Le fantôme de Milburn
Adapter un roman pour le grand écran est toujours délicat. Si l’on part du principe que le livre est un best-seller, l’attente des lecteurs est une pression supplémentaire pour la production. Or, il existe deux types d’adaptation: celle purement mercantile qui se moque bien de l’histoire originelle et des personnes qui l’apprécient. Celle qui tente de coller au plus juste à la vision de l’auteur pour offrir un métrage cohérent et respectueux, n’en déplaise à quelques infidélités narratives. L’entreprise est encore plus délicate quand l’œuvre atteint le statut de classique dans son domaine. Le fantôme de Milburn fait-il honneur à son modèle littéraire?
Outre un budget et un format limités, cette production part avec de nombreux écueils avant même que le film commence. La densité du roman (notamment en ce qui concerne la structure et la progression de l’intrigue) ne peut entrer dans le cadre d’un long-métrage qui dure moins de deux heures. Même avec des coupes drastiques, on ne se rapproche guère du matériau de base. L’initiative a beau exister, il n’en demeure pas moins qu’on a l’impression d’avoir un résumé quatre étoiles du livre en oblitérant une majeure partie des éléments annexes qui permettaient de donner vie à la petite ville de Milburn.
Où sont passés les personnages secondaires qui donnaient le change au quotidien des membres de la Chowder Society? D’ailleurs, le club est amputé d’un de ses protagonistes, Lewis Benedikt. Sans s’amuser au jeu des différences, les divergences sont nombreuses quand il ne s’agit pas d’oublis purs et simples pour des raisons plus ou moins justifiables. Lawrence D. Cohen, le scénariste qui a notamment travaillé sur l’adaptation de Carrie et de bien d’autres œuvres de Stephen King par la suite, modifie l’importance du quatuor de tête, altère leur rôle et leur mort au fil de l’intrigue. Sans connaître le livre, l’illusion fonctionne, mais pour les inconditionnels de Peter Straub, le constat se révèle discutable.

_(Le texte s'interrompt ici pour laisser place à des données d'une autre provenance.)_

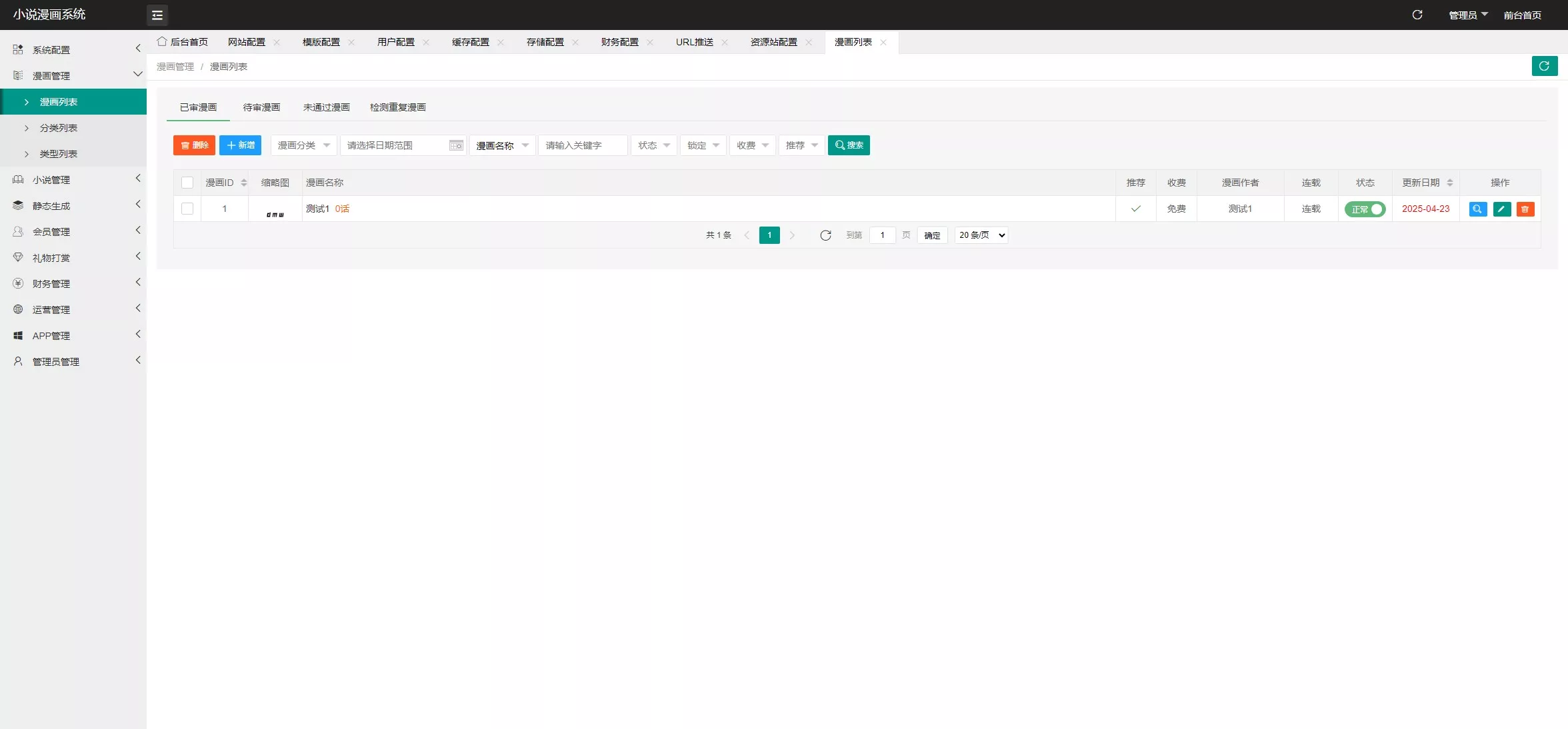Open the 财务配置 tab
The height and width of the screenshot is (729, 1568).
coord(619,42)
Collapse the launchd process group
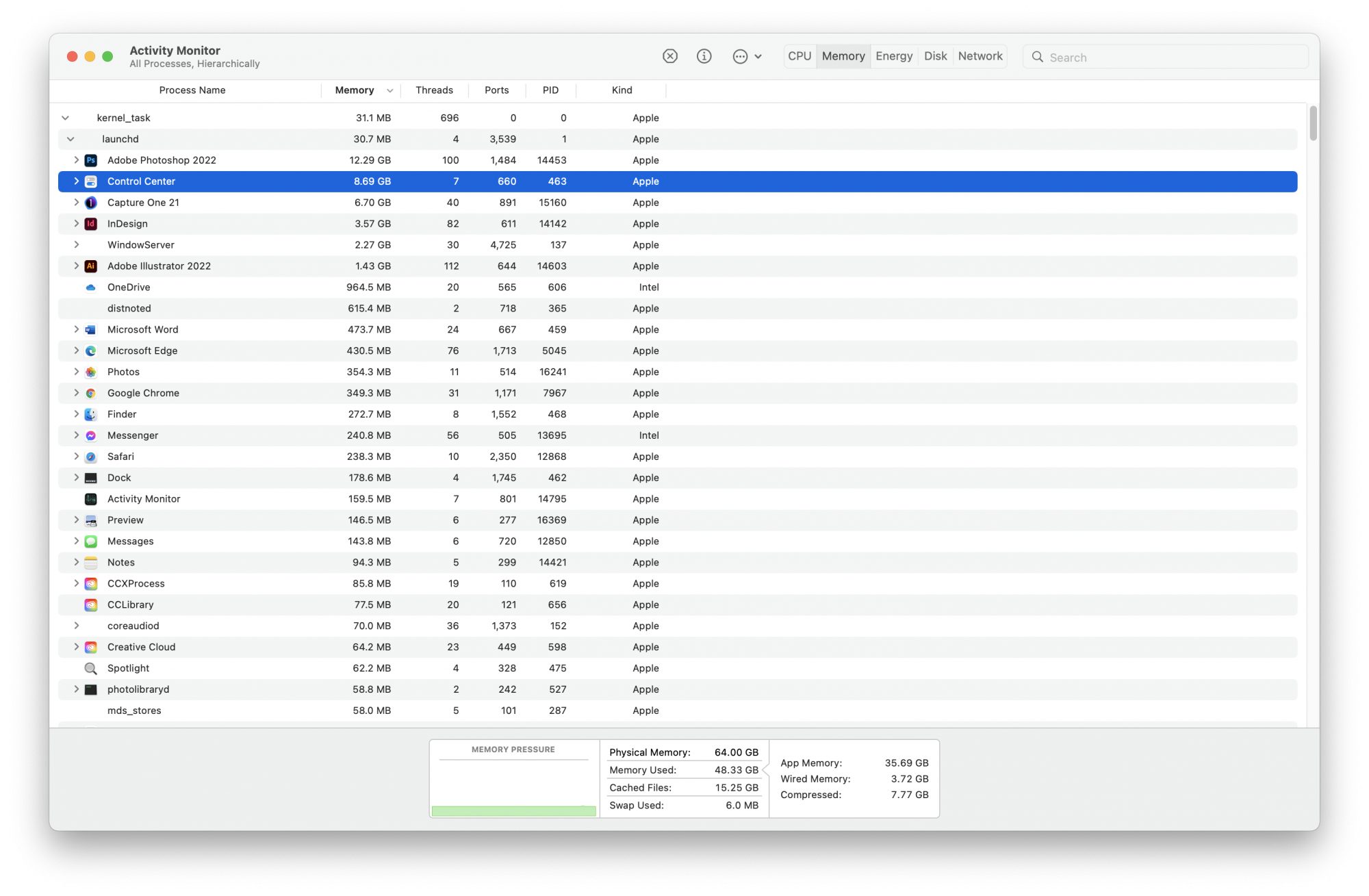The image size is (1369, 896). (71, 140)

Certes, les axes principaux répondent présents à l’appel. On a droit à deux flash-back qui permettent d’éclairer le nœud du problème, une ou deux histoires contées par la Chowder Society et la progression lancinante vers le point de rupture en entretenant un fort sentiment de culpabilité. Cela reste bien amené, même si, là encore, tout ce qui fait le charme et l’atmosphère de la petite ville de Milburn paraît secondaire. Ici, la bourgade se contente de panoramas figés, de quelques rues désertes qui ploient sous la neige. Ces plans extérieurs, assez rares, desservent l’ambiance si particulière qu’on retrouvait au fil des pages.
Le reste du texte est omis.